> [TEXT UNDER STUDY]:
+++
60 per cent of businesses in Thailand’s tourism industry at risk of closing if Thailand does not allow foreign tourists in by end of 2020
Some 60 per cent of businesses in Thailand’s tourism industry are at risk of shuttering if the country does not allow foreign tourists in by the end of the year.
The Tourism and Sports Ministry said if the situation did not improve, the impact from the economic fallout would be deep and the government would face more difficulty in helping workers who might lose their jobs.
Its minister, Phiphat Ratchakitprakarn, said the Tourism Authority predicted foreign arrivals would nosedive by 80 per cent to 8.2 million tourists, generating only 396 billion baht this year.
He said the tourism industry would contribute only six to seven per cent of the gross domestic product this year, compared with 18 per cent last year.
“If the travel bubble scheme can take shape from September to December, tourism can generate 200 billion baht, which will support our tourism goal of 1.23 trillion for the year,” he said.
Domestic tourism might generate 700 billion baht this year with the support of government stimulus packages, he said.
“We have to open some parts of the country to mitigate the impact of the virus and revive the economy.”
The ministry planned to introduce the first phase of designated tourist areas in Phuket, Koh Phi Phi, Koh Samui, Koh Phangan, Koh Tao and Koh Nang Yuan.
Tourists going to those areas could travel freely between those islands, he added.
+++
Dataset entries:
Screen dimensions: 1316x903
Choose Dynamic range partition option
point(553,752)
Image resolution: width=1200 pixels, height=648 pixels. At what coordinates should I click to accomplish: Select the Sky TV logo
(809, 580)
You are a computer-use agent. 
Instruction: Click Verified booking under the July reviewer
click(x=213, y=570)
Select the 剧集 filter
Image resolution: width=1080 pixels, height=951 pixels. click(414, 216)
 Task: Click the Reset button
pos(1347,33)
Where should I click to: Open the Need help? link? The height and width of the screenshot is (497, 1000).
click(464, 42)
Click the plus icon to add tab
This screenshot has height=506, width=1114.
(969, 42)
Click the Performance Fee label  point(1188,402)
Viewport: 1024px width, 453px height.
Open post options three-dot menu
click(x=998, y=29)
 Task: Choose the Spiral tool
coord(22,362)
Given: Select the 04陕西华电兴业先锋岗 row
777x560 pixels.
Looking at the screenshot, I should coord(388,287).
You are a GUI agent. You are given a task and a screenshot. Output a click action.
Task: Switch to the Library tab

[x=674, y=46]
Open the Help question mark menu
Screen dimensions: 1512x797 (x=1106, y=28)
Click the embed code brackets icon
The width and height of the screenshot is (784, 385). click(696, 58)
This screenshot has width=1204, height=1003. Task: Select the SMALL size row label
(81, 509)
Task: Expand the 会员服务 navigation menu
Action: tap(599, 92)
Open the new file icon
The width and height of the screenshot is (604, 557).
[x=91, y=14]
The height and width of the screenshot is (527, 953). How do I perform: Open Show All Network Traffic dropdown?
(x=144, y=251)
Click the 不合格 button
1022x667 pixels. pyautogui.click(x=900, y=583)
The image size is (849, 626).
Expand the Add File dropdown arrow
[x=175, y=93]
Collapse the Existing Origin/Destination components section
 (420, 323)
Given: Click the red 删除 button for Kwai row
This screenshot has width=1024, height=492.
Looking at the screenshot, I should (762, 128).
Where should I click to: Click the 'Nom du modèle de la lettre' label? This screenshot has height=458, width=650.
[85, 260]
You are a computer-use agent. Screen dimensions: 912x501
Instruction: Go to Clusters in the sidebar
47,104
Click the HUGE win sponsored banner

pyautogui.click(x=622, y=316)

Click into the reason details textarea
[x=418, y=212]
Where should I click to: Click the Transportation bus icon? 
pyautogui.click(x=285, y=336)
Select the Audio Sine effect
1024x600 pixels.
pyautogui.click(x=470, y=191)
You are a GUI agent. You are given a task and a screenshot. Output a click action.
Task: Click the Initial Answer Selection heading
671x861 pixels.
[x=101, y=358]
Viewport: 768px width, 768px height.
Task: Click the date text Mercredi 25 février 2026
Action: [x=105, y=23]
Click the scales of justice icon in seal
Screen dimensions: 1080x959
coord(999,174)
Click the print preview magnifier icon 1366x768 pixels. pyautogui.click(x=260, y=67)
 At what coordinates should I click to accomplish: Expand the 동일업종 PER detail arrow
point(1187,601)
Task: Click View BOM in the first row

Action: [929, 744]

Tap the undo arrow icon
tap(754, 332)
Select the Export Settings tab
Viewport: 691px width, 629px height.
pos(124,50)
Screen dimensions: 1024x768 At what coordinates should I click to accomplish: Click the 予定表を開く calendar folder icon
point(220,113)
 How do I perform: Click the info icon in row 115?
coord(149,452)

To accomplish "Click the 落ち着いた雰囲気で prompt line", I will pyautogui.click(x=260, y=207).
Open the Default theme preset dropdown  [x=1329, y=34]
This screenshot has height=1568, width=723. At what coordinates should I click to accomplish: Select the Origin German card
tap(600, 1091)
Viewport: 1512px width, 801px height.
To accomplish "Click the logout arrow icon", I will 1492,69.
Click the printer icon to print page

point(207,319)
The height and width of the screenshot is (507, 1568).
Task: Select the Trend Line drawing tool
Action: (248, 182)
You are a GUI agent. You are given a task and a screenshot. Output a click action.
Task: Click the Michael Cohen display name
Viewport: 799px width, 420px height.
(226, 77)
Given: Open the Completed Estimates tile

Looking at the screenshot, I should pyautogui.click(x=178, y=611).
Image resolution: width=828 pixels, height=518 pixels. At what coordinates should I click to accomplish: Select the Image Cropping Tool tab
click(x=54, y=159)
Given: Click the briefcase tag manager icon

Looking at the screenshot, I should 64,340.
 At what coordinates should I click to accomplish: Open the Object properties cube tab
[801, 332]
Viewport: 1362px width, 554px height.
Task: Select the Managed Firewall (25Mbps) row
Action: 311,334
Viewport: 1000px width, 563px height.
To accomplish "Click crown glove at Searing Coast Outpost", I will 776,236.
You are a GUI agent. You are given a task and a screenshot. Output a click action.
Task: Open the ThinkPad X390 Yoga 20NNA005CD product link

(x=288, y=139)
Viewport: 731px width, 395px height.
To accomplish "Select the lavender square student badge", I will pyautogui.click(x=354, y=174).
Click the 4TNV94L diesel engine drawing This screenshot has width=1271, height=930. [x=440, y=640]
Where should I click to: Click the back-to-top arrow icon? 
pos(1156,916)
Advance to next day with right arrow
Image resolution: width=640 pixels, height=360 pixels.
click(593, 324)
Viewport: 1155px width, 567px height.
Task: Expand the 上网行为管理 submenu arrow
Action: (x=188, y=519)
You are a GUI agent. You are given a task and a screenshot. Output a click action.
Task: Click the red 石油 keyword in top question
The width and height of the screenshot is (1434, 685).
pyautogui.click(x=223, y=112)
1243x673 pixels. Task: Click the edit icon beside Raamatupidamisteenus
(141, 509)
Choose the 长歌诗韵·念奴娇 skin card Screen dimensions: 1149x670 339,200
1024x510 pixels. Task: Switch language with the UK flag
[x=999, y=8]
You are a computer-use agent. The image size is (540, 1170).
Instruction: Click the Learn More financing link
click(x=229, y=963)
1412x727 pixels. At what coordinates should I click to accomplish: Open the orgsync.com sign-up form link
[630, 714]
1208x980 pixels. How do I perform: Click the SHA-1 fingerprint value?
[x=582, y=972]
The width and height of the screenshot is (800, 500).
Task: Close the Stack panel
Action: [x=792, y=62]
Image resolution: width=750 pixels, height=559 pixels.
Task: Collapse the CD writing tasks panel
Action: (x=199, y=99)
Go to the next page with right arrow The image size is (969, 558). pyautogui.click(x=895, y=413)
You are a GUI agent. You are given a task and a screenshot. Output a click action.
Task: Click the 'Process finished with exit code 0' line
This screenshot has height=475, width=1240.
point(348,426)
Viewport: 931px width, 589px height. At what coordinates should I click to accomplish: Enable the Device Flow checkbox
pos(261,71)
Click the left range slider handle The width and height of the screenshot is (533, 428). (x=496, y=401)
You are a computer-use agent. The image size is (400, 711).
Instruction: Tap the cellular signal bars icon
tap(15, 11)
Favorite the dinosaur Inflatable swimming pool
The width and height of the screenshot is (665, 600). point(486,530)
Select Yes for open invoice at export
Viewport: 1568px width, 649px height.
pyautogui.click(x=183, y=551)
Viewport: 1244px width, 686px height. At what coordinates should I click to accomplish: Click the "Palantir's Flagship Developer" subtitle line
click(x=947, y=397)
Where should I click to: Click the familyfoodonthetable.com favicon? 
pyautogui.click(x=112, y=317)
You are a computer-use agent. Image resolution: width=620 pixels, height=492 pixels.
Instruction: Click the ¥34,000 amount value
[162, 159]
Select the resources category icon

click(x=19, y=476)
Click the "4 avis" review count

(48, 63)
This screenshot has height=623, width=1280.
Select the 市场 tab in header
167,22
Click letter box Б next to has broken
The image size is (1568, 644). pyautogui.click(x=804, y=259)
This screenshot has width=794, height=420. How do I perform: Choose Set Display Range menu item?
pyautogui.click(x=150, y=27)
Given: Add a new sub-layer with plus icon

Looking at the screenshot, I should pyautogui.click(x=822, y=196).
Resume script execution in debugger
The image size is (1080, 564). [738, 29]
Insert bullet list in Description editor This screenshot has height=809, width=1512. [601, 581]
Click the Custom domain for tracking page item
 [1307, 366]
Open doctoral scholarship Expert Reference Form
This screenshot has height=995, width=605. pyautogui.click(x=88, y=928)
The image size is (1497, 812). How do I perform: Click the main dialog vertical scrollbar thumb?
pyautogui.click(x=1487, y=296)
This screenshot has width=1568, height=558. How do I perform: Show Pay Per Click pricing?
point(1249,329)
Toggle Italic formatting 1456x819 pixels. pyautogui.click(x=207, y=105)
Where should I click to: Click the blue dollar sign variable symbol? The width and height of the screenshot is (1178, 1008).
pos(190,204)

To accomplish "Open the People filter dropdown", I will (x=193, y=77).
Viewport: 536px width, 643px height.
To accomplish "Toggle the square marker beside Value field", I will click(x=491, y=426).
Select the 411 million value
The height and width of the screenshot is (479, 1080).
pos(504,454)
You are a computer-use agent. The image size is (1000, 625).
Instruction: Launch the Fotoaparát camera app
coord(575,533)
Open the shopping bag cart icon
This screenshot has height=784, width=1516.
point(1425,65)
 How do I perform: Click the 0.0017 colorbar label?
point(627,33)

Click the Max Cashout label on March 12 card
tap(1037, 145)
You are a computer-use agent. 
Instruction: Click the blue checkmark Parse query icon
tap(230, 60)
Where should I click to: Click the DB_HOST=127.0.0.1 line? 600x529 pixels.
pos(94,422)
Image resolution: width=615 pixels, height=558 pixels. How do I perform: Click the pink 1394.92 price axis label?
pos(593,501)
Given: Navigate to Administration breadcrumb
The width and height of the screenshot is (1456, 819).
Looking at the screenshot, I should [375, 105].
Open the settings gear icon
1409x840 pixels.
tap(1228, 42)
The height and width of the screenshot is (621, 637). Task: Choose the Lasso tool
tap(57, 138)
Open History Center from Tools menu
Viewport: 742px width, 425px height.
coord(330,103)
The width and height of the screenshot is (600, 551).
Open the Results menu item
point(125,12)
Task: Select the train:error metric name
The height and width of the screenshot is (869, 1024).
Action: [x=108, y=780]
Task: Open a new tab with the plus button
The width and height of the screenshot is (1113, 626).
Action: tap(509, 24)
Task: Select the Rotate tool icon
+++
> [EXERCISE INSTRUCTIONS]:
A. Answer these questions using the article on Thailand's tourism industry:
(i) To how many foreign tourists did the Tourism Authority predict arrivals would fall this year?
(ii) How much might domestic tourism generate this year with government stimulus packages?
(iii) Which areas were named for the first phase of designated tourist areas?
B. Extend the article on Thailand's tourism industry with a few sentences that pick up after its final one.
The lines in the dataset entries are separate material and have nothing to do with the article on Thailand's tourism industry.

> [OUTPUTS BY TASK]:
A.
(i) 8.2 million foreign tourists, a drop of 80 per cent.
(ii) 700 billion baht.
(iii) Phuket, Koh Phi Phi, Koh Samui, Koh Phangan, Koh Tao and Koh Nang Yuan.

B.
Phiphat said eight provinces had confirmed with the ministry their readiness to reopen for international leisure tourists, including Bangkok, Chon Buri, Chiang Mai, Chiang Rai and Songkhla.
He said Koh Chang in Trat and Koh Samet in Rayong might be included in the next phase.
The ministry also planned to propose a travel scheme between Hat Yai and three states in Malaysia that had no new local cases for more than 70 days, which are Penang, Perlis and Kedah.
“We received an inquiry from Penang state, asking why they’re not included in the travel bubble negotiations despite being safe from the virus,” said Phiphat.
Tourists travelling via the travel bubble scheme must arrive by air, but those from low-risk states in Malaysia might be allowed to travel by land via Songkhla and Satun.
For the domestic market stimulus, the ministry expected only half of the 18 billion baht budget for the “Let’s Travel” scheme would be used.